In my opinion they are cpable of superb sound.They are generally less coloured and more natural sounding than even the best of cone midranges.
They seem to be extremely hard to use though and their biggest failing is that image depth is compromised by ,as I understand it,their wide dispersion pattern.

Most speakers that use dome mids have poor central imaging and depth.Yamaha NS1000s and 1200s are typical examples of this.

Duntech and more recently Sonique and Aslan Acoustics use two dome mids with a tweeter in between,set back these drivers to time align them,and surround them with profiled felt which effectively narrows their dispersion pattern.
Used this way dome midranges will produce excellent depth and precisioning of imaging.

The Sonique Encore SE use this format.These are superb sounding speakers.I think the best box speakers I have heard.
The dome mids I've heard on Infinity Kappas and Energy Veritas excelled with sax, woodwinds and to some degree with female vocals.
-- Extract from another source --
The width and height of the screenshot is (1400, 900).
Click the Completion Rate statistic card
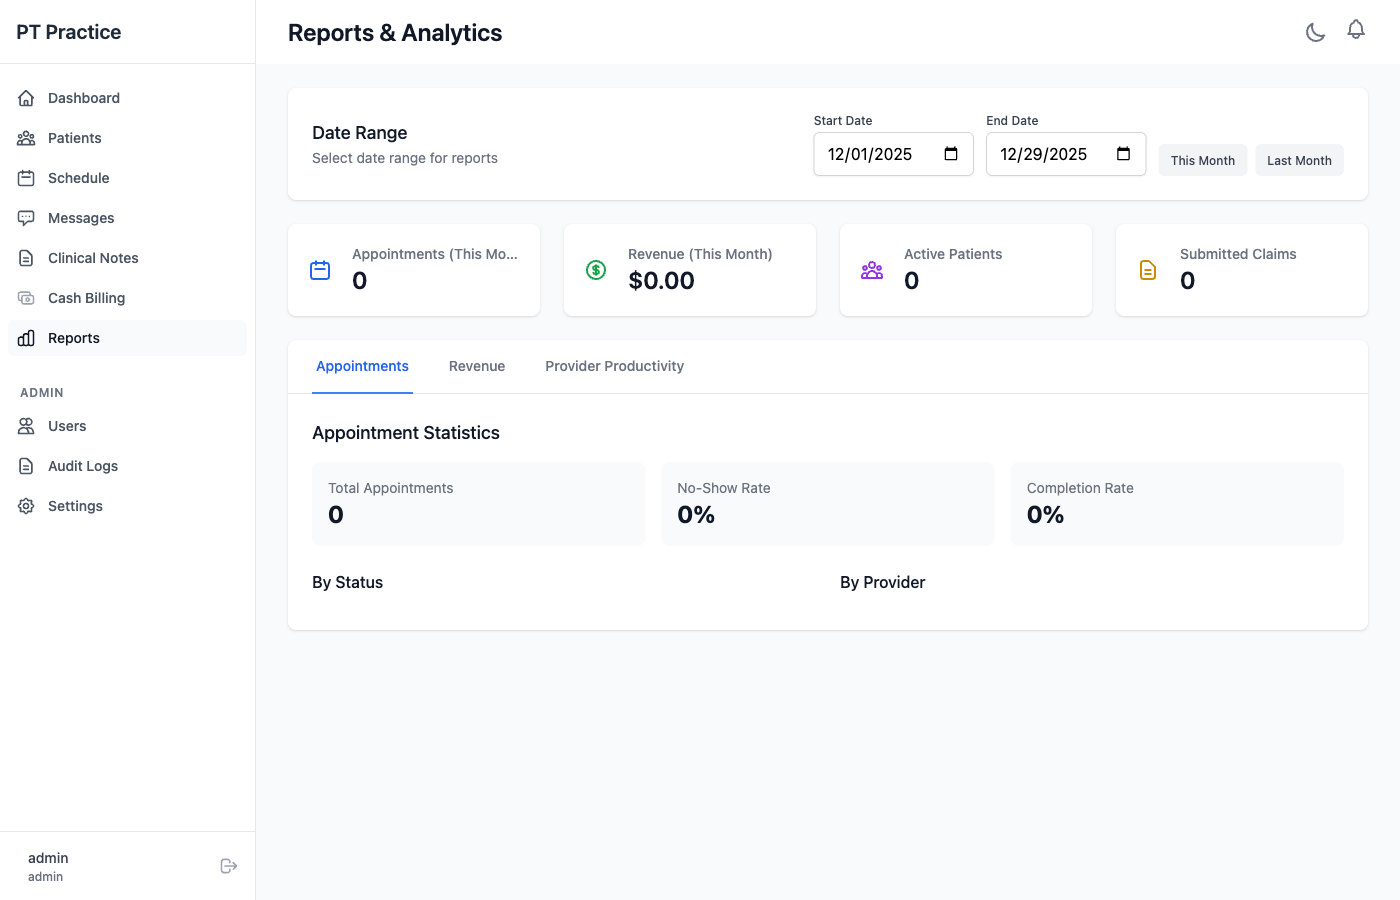[1176, 503]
They had a breathing quality rivalling ribbons and 'stat's. Because of limited bandwidth, they are best on 4-way or limited 3-way designs.
I was really enthused until I read Jtgofish's problems with imaging.
It is pretty simple to put the 4" Flexbar into a pre-made .375 cu-ft Parts-Express cabinet. Mating a good tweeter may be the problem as Audio technology recommends an x-over of 6kHz. X-over that low means it needs to be done right. i would imagine with such a high quality mid any defect will be VERY noticeable.
Just looking at parts cost, this speaker would be ~$800. use typical hi-fi 6x mark-up and they would cost $4,800 in a salon. Pretty good value if they can be done right.
I am afraid they will be too good and I'll have to upgrade to $10,000 Atma-shpere amps.
Thanks Shadorne for the link.

Cdc: "I was really enthused until I read Jtgofish's problems with imaging."

Keep in mind, that's just Jtgofish's opinion and maybe so with those Yamaha models. Several speaker design (not neccessarily the driver) issues could be the culprit of stated negatives as well.

Shadorne and I both have ATC 100's, and I'm not sure I/we agree with Jtgofish's generalized statement. But that's just MY opinion.


I really like the ATC's I have heard. One problem for me is the need to be played loud before they come alive. Shadorne's ATC link also mentioned this.
Is this true with all dome mid's? I only listen at 60-70dB and 75 is getting pretty loud. That is why I have been able to live with tang-bands 3' ~full range speaker.
I suggest you discuss this on Selah Audio's AudioCircle site. Rick Craig has a lot of experience with dome mids and is very approachable.

I am not sure about the general poor imaging of dome mids. This may be one of the design challenges, I don't know. The ATC's image as well as anything I have heard but that is not what really differentiates the dome mid sound. The easiest way to explain it is to hear the speakers from outside the room or far off axis...unlike almost all other designs the sound remains completely natural and does not change character or timbre no matter where you stand/sit. The other striking feature is the way vocals sound completely convincing (not recorded) and not just in a narrow sweetspot too.
Whats the sonic tradeoff for domes vs inverted domes? I had ADS speakers with dome mid and tweeter and they were bright! My last 2 speakers have inverted domes, cones without a dust cap I call them but the lack of glare would probably be due to being modern and much more expensive than having to do with cone type. As to a radiating pattern you describe above that might suggest the wide dispersion of the dome could have more reflected energy that could overload some rooms?

For me it’s a matter of how can I use less crossover parts. Less parts equals more open. But less parts also means you need to be better at voicing cabinets. More mass in a cabinet design also results in more crossover parts. The three ingredients are Cabinet (including fill or lack of), Drivers and Crossover & Wires.

Anytime you find yourself using more parts that means your trying to fix something, and drivers start to squeeze the signal the more they need fixed. The magic of a cone is that if you’ve done your cabinet as an extension of the sound a cone will require less fixing and can sound super natural and relaxed (effortless).